Van Nuys : Man Gets Probation for Role in Murder

Share

A 21-year-old Guatemalan man, who once faced murder charges for killing a fellow countryman who allegedly massacred his family, was placed on probation Friday by Van Nuys Superior Court Judge Judith Ashmann.

Elmer Orellana, 21, faced a maximum 11-year state prison sentence after pleading guilty to voluntary manslaughter in March.

Orellana was 16 and living in the United States in 1990 when his father came from Guatemala and asked his son to accompany him to North Hollywood to avenge the deaths of seven family members, whose assassinations Orellana had witnessed.

Advertisement

Defense attorney Gerson Horn argued that Orellana’s father, now dead, forced the teen-ager to help with the murder. After the father shot the victim, Francisco Guillermo Noguera, twice in the chest, he told his son, “Shoot, coward. This is the guy who killed your mother,” Horn said.

Noguera and other men allegedly participated in the 1985 massacre of Orellana’s mother, paternal grandparents, uncle, aunt and two cousins in a Guatemalan village near the El Salvador border.

The massacre was believed to be a payback for a murder committed by Orellana’s father.

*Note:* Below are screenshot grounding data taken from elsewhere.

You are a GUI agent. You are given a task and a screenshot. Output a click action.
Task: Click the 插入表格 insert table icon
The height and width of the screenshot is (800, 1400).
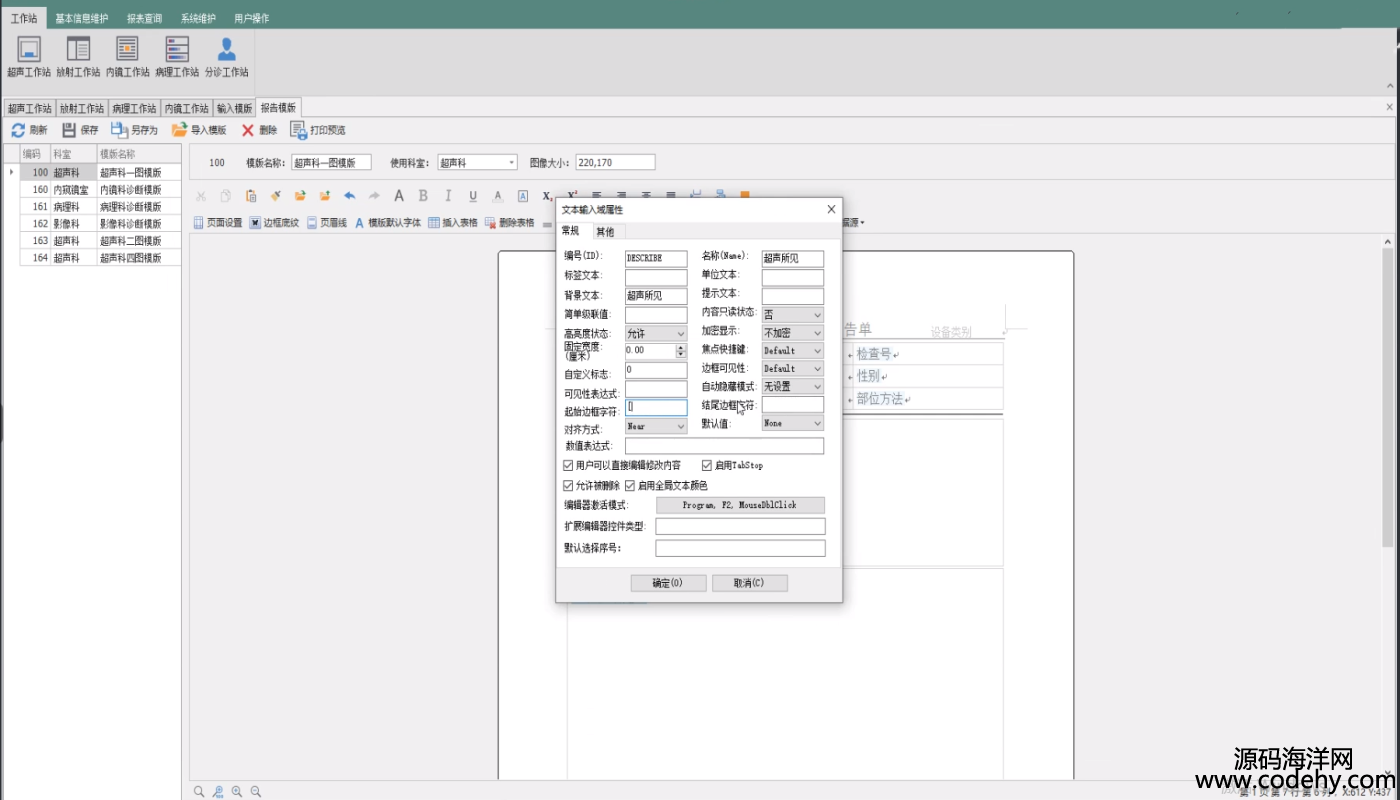pos(434,223)
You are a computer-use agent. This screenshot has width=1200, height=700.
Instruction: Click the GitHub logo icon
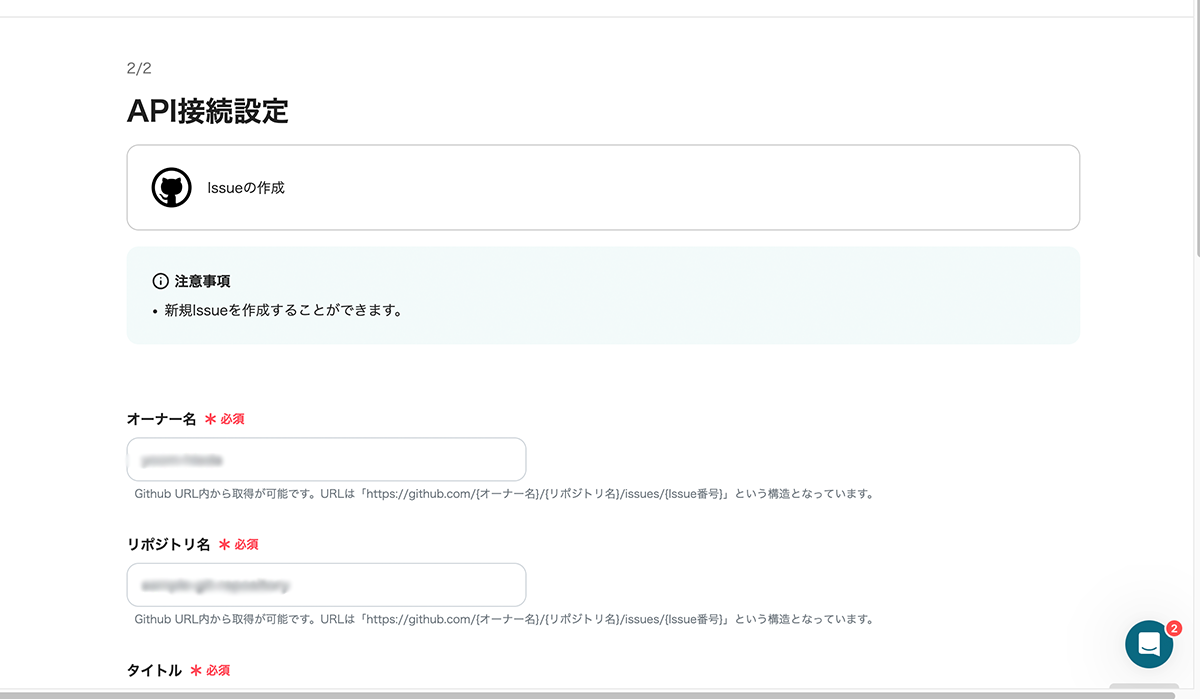click(x=171, y=187)
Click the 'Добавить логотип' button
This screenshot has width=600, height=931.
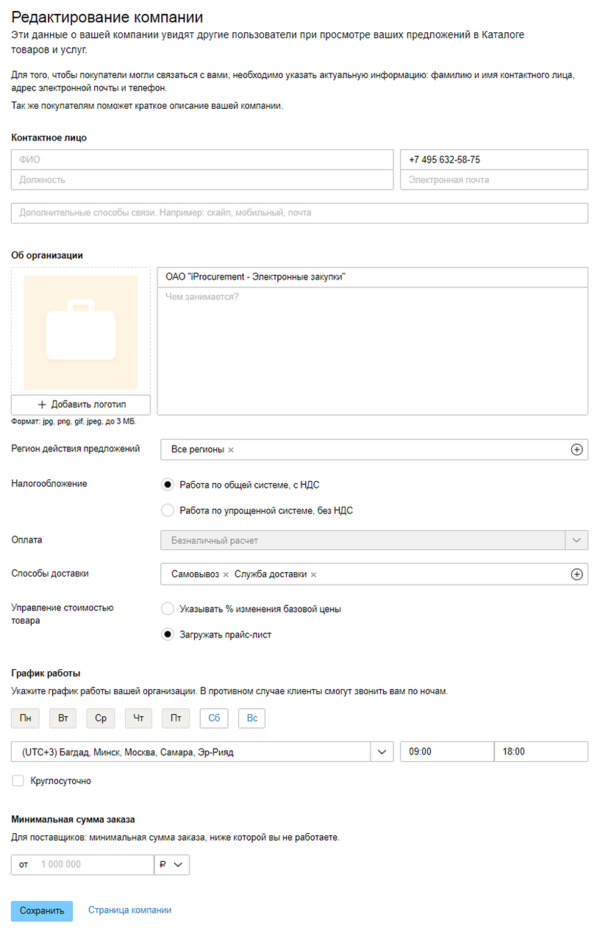pos(81,404)
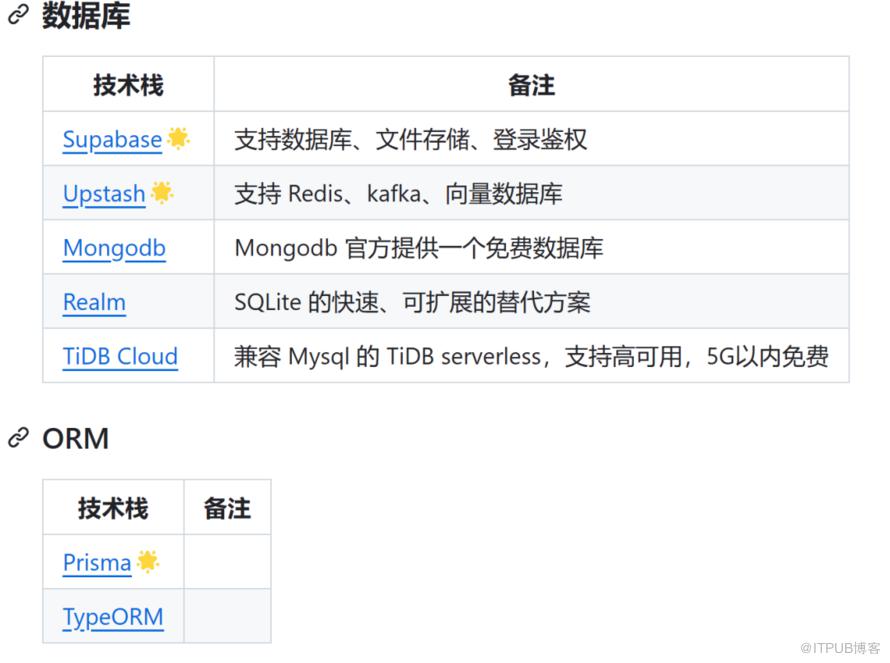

After his family was murdered, Orellana’s father hunted down the killers, and in turn was killed in Guatemala, allegedly by a family member of the man he shot in North Hollywood, about a year after that incident.

After his family’s massacre, Orellana came to the United States, where he had a minor criminal record.

In earlier court proceedings, Horn presented experts who testified that Orellana suffered from post-traumatic stress syndrome after witnessing the murders of his family members.

An evaluation made by the California Youth Authority was also favorable, Horn said.

“His life has been filled with nothing but pain and misery since he was 11,” Horn said. “Judge Ashmann had the courage, compassion and insight to go along with a program to end the cycle and pain of violence.”

Advertisement

Deputy Dist. Atty. Kenneth Barshop argued in favor of a prison term.